Industry group Federated Farmers’ pest animal and weed spokesman, Richard Dawkins, said wilding pines posed an “ecological crisis” – and while the funding was welcomed, it fell short of what was needed.
“The battle against wilding conifers is being lost,” he said.
“Some funding has been allocated over the years, but it’s been patchy and nowhere near enough to tackle the problem properly.”
Southland Regional Council councillors were told this week the spread of Douglas fir in particular was accelerating across the region, and current investment and control methods were “inadequate” to keep pace with the scale of spread.
Environment Southland’s report author warned that the cost of controls increased exponentially over time, once trees matured and seeded.
“Without further intervention, vast areas of northern Southland could be overtaken within 30 years, resulting in irreversible environmental and economic loss,” it said.
“Wilding conifers are spreading at a scale and speed that outpaces current control budgets and operational efforts can contain.”
Biosecurity New Zealand co-ordinated the National Wilding Conifer Control Programme with landowners, industry groups and councils.
Manager Sherman Smith said it was working to manage a dozen problematic species across 42 areas nationwide that threatened biodiversity.
“They form a monoculture of these unwanted and pretty much useless trees,” Smith said.
“They shade out all the native plants and animals, they increase the fire risk warning because wilding pines are quite flammable and there are no fire breaks, so they can cause some significant increase in fire risk.
“They can also reduce the amount of water that is going into streams, particularly in those drier areas of the country, which has some flow-on effects in terms of irrigation and hydro generation.”
Smith said they also had effects for tourism.
“Obviously, it has quite a landscape impact; it cloaks a lot of the iconic New Zealand areas in these forests that are exotic, so collectively those impacts are worth billions [in costs] to New Zealand if we allow these things to keep spreading.”
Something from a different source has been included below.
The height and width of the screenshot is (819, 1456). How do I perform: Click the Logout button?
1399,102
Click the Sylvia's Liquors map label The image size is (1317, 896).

He said the programme prioritised areas, then developed plans with regional councils and landowners that contractors helped implement.
“I think at peak, we had about 500 contractors on the ground.
“It’s a little bit less than that at the moment, obviously with their funding being a little bit lower than it was at peak.”
More than $150m of government money has been committed to the programme since it was launched in 2016, with another $33m from landowners and communities.
The Government established a baseline funding model of $10m in 2023/2024, excluding top-ups, which deferred some work and prompted concerns among Southland officials.
Smith said there had been some success in control areas where seeding trees were removed, then seedlings were controlled in three-yearly cycles before they coned.
“We’ve got some really good success stories that are getting to the end of the journey and really at a point that we can hand back the management to the landowner to manage as part of their day-to-day farming operations or land management work.”
However, he said there was more work to do.
“There are still some big challenges in front of us,” he said.
“We’ve done the first round of control across about three-quarters of our known infestations, so there’s a quarter out there that we haven’t started into yet, and obviously, the gains that we have made, we’ve got to keep on that maintenance to lock in those benefits that we’ve achieved.”
Smith asked farmers to check that there were no “problem-tree species” in their shelter belts and small woodlots, which were two major sources of the trees.